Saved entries

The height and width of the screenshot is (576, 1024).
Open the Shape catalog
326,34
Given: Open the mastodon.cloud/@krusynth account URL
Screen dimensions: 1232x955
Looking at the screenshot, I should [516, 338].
...
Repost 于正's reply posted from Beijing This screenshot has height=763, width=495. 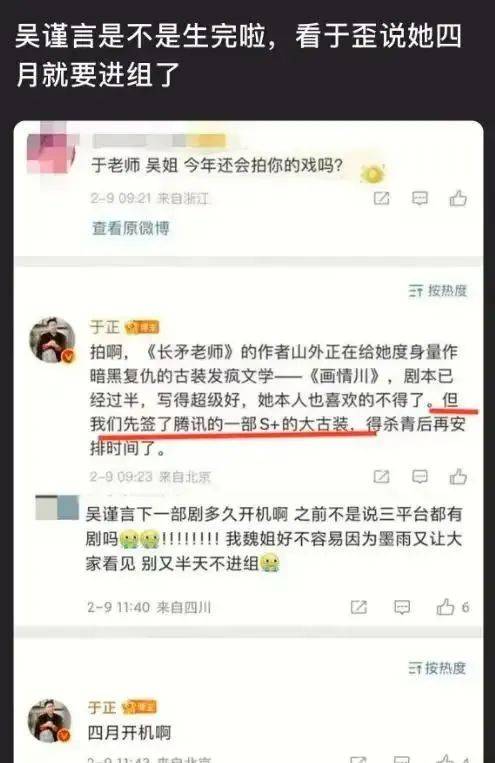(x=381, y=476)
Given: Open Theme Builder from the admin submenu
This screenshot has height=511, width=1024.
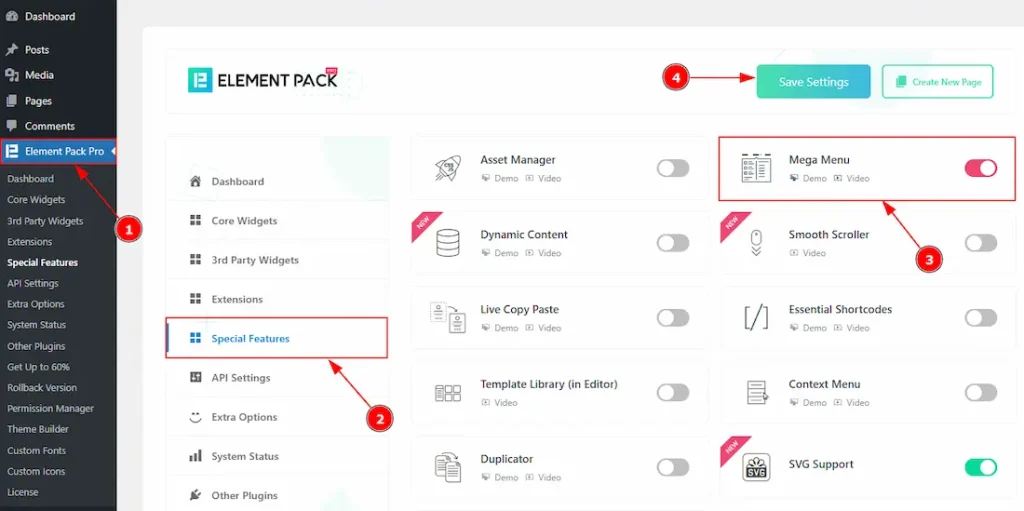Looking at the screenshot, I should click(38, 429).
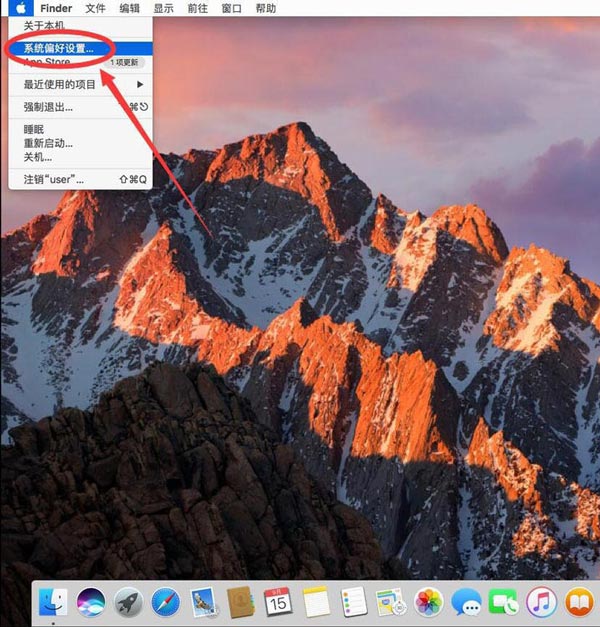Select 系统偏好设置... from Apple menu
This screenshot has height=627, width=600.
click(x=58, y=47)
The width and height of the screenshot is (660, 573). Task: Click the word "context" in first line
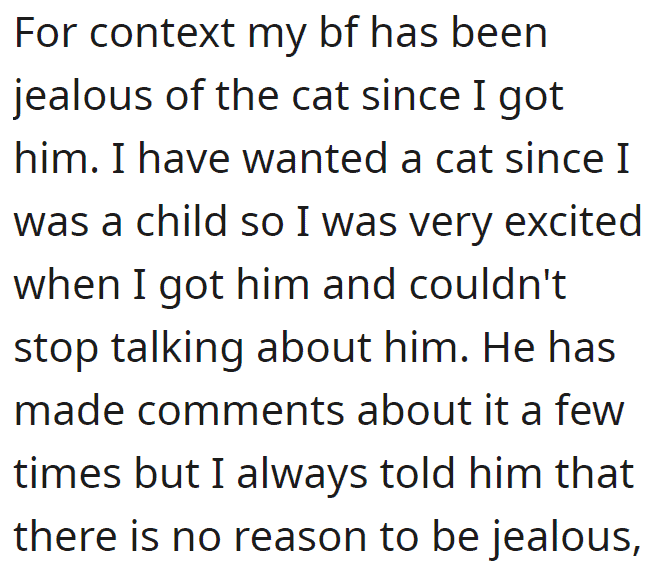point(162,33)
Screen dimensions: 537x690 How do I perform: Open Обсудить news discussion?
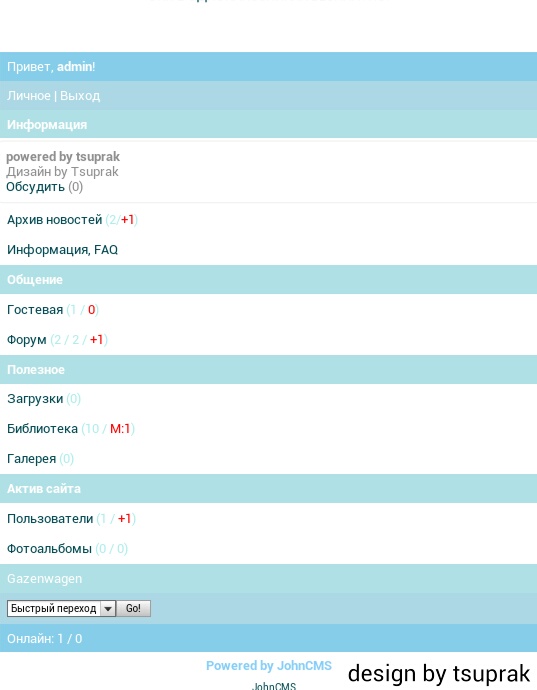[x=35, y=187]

TASK OBJECTIVE –
Pick each line holding "Given" out of the entries above and return it.

FINISHED TASK –
Given: Open the mastodon.cloud/@krusynth account URL
Given: Open Theme Builder from the admin submenu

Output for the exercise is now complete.